Dutch launch flower planting project to save bees

By Imane Rachidi

The Hague, Apr 29 (efe-epa).- Planting flowers in gardens and on balconies helps save endangered species by providing food to wild butterflies and bees who struggle to survive in urban spaces, The Netherlands Government and environmental NGOs said.

The Friends of Bees Foundation and other organizations have launched a campaign to encourage the Dutch to plant flowers outdoors because “half of wild bees are in serious danger”.

There is little food available in the wild and scant variety so they need the help of citizens to stay alive, the foundation said.

The rules are easy: choose indigenous plants that have been grown without pesticides; select various seasonal flowers so you have blooms throughout the year; sow them in clean soil free of vegetation and in a sunny area conducive to nesting.

Cities are harsh places for these insects to thrive, but things in the countryside are not much easier.

Their natural habitat is suffocated by pesticides and intensive agriculture.

Dutch Prime Minister Mark Rutte joined a group of primary school children to sew seeds on the edge of a small canal next to Catshuis, the official residence of the PM.
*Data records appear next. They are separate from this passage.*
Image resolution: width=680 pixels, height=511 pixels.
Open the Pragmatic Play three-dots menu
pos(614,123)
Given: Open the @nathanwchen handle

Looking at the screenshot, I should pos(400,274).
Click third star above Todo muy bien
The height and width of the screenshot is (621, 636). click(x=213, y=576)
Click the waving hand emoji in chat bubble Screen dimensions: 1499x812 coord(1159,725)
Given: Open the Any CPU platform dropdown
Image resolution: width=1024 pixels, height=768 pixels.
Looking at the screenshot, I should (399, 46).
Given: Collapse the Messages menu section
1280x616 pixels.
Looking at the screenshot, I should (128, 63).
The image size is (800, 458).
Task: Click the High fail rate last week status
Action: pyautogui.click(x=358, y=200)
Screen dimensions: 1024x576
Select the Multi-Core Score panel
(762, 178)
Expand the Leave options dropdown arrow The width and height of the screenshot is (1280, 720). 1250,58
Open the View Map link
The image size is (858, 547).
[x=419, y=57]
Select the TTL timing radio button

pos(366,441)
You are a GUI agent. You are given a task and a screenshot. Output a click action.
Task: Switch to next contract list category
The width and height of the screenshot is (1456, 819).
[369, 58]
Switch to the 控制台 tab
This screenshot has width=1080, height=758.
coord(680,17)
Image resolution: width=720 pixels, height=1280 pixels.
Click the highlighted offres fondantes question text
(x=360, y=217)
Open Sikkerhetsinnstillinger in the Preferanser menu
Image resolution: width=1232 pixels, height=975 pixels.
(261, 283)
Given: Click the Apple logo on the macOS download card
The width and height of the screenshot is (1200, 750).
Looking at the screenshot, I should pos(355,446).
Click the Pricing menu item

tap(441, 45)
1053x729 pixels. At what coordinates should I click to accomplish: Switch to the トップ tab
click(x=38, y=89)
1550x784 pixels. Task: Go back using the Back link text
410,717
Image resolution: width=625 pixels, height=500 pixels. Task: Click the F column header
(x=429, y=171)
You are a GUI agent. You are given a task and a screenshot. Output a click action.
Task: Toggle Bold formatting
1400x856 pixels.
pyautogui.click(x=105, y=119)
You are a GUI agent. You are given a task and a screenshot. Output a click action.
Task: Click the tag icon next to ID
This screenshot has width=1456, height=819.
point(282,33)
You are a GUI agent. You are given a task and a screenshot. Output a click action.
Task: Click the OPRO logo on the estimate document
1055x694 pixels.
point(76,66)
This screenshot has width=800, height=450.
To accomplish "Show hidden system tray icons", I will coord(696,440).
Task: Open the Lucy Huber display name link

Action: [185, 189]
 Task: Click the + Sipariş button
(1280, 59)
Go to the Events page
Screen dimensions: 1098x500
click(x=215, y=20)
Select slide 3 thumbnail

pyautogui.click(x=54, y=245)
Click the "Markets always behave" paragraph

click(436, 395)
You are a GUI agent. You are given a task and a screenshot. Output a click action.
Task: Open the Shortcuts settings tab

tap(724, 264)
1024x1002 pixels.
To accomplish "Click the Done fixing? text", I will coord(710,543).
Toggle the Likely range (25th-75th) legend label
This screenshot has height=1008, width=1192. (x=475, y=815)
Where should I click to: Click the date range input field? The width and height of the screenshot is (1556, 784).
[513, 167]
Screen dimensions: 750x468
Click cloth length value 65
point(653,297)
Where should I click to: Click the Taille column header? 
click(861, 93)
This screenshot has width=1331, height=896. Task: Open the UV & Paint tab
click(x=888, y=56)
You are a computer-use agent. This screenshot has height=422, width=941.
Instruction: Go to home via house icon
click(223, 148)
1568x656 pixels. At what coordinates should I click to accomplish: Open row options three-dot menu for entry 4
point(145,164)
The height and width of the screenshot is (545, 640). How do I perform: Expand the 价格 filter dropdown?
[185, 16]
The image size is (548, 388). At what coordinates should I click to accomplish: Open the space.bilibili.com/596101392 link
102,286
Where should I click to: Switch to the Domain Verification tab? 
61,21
“Make sure to plant. If you have an empty piece of garden or have a balcony at home, don’t hesitate to plant flowers. It’s really nice, it’s great,” said Rutte, who was recorded on Dutch NOS television cameras while he watered what they had planted and then went with the children to visit a beehive at a farm in The Hague.

According to the foundation, “as many as 40 percent of the world’s insect species are declining. Insects are facing extinction rates eight times higher than vertebrates”.

Some suffer due to lack of food, others as a result of the climate emergency.

“It is especially important for the wild bee. Bees need food and urbanization makes it increasingly difficult to find. By not being able to fly that far, it has a smaller area to find food. If we all plant, they will have more possibilities,” according to Martin Stugers, a gardening specialist.

Bees have distinct preferences. They like individual flowers with stamens and pistils like poppies, clover, marigold, and sunflowers.

These are all easy to care for plants and now is a perfect time to get planting.

Holland has some 360 ??species of wild bees and more than half are endangered.

The potential threat of losing this species or seeing a great decrease in their numbers will pose a danger to the production of natural foods.

Around 80 percent of edible crops are pollinated by bees and other insects, something that also ensures the reproduction of wild plants, but pollinators need enough pollen and nectar.

The Friends of the Bee Foundation and the Party for the Animals have launched a parallel program to raise awareness of these insects among children and are looking for schools to host “bee hotels” in their grounds.

So far the initiative has been successful with more than 120 hotels and various schools signing up.

The project aims to teach children about butterflies and wild bees, showing them that the bugs rarely sting and fruit would not exist were it not for pollination.